1 big thing: Huawei threatens America's closest relationship

Photo illustration of President Donald Trump and Prime Minister Boris Johnson under Huawei's logo.

Illustration: Aïda Amer/Axios. Photos: Leon Neal/Getty Staff, Fabrice Coffrini/Getty Contributor

British Prime Minister Boris Johnson is inching toward a decision that could profoundly harm the "special relationship" between Britain and the United States under President Trump.

Driving the news: Johnson is expected to decide, as soon as this week, whether to defy Trump's request that he ban Chinese technology giant Huawei from the U.K.'s 5G wireless network.

  • Johnson's decision comes after repeated private and public warnings from Trump and senior administration officials, including Treasury Secretary Steven Mnuchin, Secretary of State Mike Pompeo and national security adviser Robert O'Brien, U.S. officials tell Axios.

Behind the scenes: "This is a highly consequential decision that the British prime minister's going to be making," a senior Trump administration official told me in a phone interview on Saturday.

  • "Not only in terms of their relationship with the United States, but first and foremost for their own citizens," added the official, who spoke on condition of anonymity because of the sensitive diplomacy still happening across the Atlantic.
  • "People are going to be a bit shaken by the U.K.'s judgment if they make this decision."

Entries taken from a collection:

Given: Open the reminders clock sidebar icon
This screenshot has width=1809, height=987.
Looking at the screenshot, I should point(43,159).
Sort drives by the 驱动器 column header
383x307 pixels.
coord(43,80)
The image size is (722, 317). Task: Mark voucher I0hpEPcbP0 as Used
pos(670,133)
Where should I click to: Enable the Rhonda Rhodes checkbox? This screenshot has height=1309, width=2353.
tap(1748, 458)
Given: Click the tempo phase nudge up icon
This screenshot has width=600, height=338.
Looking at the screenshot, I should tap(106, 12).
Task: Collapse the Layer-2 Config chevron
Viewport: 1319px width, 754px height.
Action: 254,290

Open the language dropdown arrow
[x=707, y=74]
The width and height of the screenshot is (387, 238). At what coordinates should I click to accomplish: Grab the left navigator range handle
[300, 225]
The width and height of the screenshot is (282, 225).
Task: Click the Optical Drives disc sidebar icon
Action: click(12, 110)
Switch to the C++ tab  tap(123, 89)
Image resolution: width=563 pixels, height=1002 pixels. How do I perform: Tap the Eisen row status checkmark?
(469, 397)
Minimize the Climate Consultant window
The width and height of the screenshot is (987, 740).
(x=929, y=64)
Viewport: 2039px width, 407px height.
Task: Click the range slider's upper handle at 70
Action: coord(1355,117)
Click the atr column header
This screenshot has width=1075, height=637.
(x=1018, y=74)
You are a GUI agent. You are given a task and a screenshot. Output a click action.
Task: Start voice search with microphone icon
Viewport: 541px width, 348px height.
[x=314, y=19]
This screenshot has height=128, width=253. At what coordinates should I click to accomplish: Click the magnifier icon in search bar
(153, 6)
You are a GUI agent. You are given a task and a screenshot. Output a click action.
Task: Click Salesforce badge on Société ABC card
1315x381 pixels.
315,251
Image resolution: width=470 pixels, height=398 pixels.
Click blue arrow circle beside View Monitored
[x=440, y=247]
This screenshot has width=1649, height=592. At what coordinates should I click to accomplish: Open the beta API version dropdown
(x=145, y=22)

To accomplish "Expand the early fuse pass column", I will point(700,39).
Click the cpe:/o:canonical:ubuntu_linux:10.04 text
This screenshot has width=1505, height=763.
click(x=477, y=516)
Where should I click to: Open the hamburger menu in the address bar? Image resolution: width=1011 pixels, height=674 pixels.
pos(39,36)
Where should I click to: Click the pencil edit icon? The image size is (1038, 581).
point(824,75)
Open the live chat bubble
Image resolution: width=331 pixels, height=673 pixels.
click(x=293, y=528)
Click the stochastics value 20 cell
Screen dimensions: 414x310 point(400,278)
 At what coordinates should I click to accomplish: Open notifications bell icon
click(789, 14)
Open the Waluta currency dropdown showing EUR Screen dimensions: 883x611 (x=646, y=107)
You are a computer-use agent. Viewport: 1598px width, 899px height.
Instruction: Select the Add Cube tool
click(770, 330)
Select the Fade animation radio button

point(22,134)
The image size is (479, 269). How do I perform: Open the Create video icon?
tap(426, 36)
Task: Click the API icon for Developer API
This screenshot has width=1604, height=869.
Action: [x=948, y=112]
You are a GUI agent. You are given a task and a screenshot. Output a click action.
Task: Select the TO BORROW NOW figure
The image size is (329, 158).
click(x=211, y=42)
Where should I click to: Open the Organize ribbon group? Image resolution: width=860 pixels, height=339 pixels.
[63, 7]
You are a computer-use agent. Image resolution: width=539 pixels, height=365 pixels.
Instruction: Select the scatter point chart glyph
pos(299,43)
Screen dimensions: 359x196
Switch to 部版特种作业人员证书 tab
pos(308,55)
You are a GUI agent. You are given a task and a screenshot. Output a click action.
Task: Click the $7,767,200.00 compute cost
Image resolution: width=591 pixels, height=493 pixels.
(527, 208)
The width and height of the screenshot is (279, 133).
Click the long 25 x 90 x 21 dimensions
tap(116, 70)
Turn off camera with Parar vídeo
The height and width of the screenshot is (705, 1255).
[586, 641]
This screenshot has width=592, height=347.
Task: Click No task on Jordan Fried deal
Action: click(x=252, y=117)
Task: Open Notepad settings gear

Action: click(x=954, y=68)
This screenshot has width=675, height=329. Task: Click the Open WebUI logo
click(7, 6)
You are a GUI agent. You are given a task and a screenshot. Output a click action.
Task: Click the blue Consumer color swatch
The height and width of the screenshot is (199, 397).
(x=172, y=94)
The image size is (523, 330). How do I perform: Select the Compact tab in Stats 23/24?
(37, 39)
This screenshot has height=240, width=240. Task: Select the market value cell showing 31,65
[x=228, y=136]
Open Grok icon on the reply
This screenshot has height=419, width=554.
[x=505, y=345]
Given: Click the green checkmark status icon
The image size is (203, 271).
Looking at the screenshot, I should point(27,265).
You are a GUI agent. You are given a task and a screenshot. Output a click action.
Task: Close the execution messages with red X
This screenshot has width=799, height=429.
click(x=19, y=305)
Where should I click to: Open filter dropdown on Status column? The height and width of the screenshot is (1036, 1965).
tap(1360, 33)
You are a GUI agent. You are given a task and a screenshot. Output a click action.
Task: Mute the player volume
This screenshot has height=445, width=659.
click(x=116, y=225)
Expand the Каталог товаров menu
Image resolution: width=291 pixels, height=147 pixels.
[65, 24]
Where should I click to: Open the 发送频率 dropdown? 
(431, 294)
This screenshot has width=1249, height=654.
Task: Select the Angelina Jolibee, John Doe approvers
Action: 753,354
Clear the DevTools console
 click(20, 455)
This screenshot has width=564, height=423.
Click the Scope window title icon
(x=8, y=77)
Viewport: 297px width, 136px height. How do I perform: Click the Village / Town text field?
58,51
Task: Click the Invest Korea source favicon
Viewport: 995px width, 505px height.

▶ _The tasks_:
A) From the Huawei article, pull out the passage that begins at the words "1 big thing: Huawei" and ends after "officials tell Axios.", copied word for word.
B) In the Huawei article, what does Trump want Johnson to ban Huawei from?

▶ _Responses_:
A)
1 big thing: Huawei threatens America's closest relationship

Photo illustration of President Donald Trump and Prime Minister Boris Johnson under Huawei's logo.

Illustration: Aïda Amer/Axios. Photos: Leon Neal/Getty Staff, Fabrice Coffrini/Getty Contributor

British Prime Minister Boris Johnson is inching toward a decision that could profoundly harm the "special relationship" between Britain and the United States under President Trump.

Driving the news: Johnson is expected to decide, as soon as this week, whether to defy Trump's request that he ban Chinese technology giant Huawei from the U.K.'s 5G wireless network.

  • Johnson's decision comes after repeated private and public warnings from Trump and senior administration officials, including Treasury Secretary Steven Mnuchin, Secretary of State Mike Pompeo and national security adviser Robert O'Brien, U.S. officials tell Axios.

B) The U.K.'s 5G wireless network.